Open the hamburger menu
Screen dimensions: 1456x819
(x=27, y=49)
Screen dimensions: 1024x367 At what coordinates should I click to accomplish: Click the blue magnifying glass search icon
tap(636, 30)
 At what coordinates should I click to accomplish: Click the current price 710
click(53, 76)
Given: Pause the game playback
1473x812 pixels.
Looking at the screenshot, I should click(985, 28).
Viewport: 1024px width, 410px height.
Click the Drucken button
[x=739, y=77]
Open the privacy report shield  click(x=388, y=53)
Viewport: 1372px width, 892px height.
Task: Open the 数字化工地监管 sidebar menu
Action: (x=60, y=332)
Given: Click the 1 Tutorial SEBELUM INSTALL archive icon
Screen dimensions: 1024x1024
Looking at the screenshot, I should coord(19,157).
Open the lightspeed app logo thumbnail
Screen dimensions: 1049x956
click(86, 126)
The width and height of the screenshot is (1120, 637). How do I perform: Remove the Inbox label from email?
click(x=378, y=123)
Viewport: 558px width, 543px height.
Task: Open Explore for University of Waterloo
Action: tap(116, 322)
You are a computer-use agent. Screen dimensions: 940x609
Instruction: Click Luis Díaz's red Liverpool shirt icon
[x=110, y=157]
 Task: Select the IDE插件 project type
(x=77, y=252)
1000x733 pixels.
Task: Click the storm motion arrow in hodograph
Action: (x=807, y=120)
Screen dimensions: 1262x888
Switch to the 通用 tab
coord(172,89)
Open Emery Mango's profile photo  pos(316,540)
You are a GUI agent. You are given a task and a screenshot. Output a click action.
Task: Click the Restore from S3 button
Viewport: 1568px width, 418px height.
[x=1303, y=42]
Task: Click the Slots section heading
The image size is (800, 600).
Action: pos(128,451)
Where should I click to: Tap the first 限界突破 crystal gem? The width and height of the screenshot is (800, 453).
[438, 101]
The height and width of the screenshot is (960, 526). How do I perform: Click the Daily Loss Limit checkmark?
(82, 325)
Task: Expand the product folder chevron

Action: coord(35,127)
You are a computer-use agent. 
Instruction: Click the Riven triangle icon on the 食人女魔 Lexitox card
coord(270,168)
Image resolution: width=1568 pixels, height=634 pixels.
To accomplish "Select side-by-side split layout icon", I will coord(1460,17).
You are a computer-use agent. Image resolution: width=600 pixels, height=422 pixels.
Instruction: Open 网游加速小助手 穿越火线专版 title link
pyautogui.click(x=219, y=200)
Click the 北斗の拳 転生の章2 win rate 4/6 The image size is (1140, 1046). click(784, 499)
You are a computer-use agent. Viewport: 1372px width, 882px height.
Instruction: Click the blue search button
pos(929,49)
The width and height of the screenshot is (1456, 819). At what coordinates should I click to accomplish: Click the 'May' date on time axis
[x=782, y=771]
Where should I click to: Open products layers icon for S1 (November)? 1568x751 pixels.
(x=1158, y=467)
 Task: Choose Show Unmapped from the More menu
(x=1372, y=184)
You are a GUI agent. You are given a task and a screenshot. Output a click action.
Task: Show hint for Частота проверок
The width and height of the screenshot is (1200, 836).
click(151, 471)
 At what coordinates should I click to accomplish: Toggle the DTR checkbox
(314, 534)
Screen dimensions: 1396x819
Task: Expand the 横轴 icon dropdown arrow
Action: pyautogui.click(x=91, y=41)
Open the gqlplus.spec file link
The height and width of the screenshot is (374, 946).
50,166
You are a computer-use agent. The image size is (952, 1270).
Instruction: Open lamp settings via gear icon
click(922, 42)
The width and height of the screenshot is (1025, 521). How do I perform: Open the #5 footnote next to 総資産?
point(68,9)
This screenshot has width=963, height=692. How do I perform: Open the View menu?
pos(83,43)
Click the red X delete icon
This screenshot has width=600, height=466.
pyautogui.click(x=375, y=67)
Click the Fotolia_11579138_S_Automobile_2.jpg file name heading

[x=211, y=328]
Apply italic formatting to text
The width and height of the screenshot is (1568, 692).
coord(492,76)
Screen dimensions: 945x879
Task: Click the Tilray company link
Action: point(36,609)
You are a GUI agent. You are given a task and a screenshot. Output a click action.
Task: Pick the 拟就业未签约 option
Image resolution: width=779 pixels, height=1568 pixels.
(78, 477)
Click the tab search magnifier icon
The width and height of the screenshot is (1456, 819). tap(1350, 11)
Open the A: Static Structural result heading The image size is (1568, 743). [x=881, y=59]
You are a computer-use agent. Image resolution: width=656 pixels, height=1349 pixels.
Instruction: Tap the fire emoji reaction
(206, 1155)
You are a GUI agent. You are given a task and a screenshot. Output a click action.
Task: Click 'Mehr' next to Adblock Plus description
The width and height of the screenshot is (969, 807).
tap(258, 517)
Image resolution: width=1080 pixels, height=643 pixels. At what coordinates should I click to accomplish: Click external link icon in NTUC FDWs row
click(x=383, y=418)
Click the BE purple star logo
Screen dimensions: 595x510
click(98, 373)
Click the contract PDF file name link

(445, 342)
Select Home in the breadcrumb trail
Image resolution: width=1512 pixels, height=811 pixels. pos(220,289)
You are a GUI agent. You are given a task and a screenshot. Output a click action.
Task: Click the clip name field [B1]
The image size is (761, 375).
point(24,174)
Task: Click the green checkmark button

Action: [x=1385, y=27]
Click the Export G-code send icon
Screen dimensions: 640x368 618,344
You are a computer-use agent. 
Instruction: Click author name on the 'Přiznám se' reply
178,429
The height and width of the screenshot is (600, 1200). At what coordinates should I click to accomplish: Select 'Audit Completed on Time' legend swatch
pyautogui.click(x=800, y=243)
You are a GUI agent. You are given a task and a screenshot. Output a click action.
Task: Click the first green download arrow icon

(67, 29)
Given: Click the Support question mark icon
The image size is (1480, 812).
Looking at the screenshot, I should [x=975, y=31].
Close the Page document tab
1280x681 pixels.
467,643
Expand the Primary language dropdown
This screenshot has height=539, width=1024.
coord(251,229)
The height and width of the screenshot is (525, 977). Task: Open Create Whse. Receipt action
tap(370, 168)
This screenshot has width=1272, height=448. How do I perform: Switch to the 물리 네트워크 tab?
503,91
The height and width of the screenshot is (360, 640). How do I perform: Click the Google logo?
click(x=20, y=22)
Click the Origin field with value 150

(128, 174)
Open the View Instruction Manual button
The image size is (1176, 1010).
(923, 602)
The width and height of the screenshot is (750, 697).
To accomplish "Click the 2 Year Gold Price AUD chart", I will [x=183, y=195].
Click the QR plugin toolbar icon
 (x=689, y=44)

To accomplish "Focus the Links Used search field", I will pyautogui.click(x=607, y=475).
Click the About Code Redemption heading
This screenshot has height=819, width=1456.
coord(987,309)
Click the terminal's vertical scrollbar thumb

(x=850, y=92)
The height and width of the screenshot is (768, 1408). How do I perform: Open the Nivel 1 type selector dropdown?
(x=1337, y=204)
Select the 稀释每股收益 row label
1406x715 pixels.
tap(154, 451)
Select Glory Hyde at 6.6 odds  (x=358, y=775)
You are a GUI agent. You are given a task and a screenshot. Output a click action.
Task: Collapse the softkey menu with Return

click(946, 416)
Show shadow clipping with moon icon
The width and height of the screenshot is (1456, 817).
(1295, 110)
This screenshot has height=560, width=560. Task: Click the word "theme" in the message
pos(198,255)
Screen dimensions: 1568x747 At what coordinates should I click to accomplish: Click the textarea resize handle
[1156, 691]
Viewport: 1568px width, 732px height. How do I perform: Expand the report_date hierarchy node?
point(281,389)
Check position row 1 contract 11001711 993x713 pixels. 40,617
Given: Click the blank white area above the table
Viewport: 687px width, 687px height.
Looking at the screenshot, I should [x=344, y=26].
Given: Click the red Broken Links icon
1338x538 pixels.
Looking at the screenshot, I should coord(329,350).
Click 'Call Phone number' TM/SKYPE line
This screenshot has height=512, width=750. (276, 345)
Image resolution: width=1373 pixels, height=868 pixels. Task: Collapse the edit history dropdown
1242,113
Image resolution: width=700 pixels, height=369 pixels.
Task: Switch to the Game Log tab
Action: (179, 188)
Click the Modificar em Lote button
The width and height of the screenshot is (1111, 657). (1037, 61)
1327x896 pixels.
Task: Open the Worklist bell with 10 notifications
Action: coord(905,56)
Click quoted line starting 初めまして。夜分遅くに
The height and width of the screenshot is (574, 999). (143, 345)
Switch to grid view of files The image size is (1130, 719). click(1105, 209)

━━━

Rewrite everything from the line containing "Click 'Call Phone number' TM/SKYPE line" down to the line containing "The height and width of the screenshot is (574, 999).", putting "Expand" in place of "Collapse" and leaving the rest unchanged.

Click 'Call Phone number' TM/SKYPE line
This screenshot has height=512, width=750. (276, 345)
Image resolution: width=1373 pixels, height=868 pixels. Task: Expand the edit history dropdown
1242,113
Image resolution: width=700 pixels, height=369 pixels.
Task: Switch to the Game Log tab
Action: (179, 188)
Click the Modificar em Lote button
The width and height of the screenshot is (1111, 657). (1037, 61)
1327x896 pixels.
Task: Open the Worklist bell with 10 notifications
Action: coord(905,56)
Click quoted line starting 初めまして。夜分遅くに
The height and width of the screenshot is (574, 999). (143, 345)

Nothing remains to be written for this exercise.